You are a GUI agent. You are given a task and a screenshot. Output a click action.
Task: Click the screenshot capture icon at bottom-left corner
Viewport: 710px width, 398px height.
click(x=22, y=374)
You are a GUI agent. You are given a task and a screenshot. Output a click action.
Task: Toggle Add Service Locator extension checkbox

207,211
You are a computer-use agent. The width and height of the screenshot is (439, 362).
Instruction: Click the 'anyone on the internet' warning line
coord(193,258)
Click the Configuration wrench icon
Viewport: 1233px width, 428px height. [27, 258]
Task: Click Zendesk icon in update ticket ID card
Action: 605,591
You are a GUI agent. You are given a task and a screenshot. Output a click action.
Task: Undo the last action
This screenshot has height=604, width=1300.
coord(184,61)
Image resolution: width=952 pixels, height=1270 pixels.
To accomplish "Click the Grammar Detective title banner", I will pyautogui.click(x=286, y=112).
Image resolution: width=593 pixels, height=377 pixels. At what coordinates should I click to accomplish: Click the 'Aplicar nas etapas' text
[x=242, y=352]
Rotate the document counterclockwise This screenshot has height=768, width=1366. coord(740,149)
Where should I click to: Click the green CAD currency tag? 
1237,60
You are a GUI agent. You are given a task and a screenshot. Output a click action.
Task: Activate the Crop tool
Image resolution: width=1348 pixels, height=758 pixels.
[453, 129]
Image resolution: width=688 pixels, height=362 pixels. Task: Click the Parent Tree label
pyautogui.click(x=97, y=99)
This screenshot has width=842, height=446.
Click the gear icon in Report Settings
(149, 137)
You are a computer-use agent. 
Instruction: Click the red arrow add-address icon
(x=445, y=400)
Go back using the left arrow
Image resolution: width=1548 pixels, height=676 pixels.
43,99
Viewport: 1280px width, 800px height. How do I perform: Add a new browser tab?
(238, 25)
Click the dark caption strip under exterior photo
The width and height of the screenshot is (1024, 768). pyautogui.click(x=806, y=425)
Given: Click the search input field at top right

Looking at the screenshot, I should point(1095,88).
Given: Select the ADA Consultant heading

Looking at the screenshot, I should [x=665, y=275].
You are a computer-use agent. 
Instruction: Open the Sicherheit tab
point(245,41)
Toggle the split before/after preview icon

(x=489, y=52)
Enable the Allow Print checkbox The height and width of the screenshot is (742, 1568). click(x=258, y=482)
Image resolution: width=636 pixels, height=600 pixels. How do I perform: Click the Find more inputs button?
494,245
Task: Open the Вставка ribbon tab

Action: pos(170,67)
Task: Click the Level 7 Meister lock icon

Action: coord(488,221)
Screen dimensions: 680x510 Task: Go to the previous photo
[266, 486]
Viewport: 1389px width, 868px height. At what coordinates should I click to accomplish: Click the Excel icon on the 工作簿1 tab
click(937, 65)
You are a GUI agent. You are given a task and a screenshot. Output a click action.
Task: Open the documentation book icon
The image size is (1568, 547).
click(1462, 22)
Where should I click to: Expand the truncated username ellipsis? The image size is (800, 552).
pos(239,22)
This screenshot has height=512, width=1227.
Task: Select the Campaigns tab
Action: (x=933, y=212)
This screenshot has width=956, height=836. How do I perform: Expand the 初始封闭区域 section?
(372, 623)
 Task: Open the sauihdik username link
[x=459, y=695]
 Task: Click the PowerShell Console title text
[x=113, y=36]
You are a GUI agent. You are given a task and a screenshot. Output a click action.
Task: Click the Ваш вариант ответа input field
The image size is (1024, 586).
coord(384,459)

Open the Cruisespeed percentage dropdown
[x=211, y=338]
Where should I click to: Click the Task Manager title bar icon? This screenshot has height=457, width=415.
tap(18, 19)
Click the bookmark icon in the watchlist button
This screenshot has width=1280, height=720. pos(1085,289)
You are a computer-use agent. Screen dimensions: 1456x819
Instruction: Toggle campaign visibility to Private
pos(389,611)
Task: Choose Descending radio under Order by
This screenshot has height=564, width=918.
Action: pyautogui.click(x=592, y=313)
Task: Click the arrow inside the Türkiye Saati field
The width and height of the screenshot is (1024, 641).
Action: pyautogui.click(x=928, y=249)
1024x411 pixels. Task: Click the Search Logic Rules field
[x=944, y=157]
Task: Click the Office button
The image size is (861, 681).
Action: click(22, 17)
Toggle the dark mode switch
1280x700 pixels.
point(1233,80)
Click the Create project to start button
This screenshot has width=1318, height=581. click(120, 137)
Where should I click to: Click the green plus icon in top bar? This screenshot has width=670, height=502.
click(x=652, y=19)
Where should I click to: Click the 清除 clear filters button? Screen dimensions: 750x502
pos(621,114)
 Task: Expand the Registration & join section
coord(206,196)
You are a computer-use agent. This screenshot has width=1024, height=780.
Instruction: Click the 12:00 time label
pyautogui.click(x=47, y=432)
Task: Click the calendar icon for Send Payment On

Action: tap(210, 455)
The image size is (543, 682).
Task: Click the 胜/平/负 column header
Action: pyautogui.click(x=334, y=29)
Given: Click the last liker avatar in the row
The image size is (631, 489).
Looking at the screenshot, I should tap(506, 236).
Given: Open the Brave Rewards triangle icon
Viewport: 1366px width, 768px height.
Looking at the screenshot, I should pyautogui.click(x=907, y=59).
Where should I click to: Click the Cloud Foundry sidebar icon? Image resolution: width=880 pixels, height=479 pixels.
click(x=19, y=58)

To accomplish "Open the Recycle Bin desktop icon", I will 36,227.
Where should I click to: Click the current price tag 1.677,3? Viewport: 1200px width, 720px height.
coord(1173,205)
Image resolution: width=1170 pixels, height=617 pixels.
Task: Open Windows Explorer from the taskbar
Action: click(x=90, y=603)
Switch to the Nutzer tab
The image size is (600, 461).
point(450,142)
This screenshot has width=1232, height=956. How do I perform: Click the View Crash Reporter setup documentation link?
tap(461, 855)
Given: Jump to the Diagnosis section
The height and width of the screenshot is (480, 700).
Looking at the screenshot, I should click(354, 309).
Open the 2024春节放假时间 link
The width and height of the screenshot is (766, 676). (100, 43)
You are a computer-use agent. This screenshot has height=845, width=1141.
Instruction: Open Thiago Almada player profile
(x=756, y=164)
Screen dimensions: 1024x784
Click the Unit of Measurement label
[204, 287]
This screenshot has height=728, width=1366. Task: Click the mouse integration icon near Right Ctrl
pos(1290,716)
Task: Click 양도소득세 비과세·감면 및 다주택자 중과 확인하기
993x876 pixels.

____

- **ABOUT THIS EXERCISE**
The line containing "This screenshot has height=728, width=1366." marks where to begin; copy it and every later line exactly, through the end of the data.

- **TASK RESPONSE**
This screenshot has height=728, width=1366. Task: Click the mouse integration icon near Right Ctrl
pos(1290,716)
Task: Click 양도소득세 비과세·감면 및 다주택자 중과 확인하기
993x876 pixels.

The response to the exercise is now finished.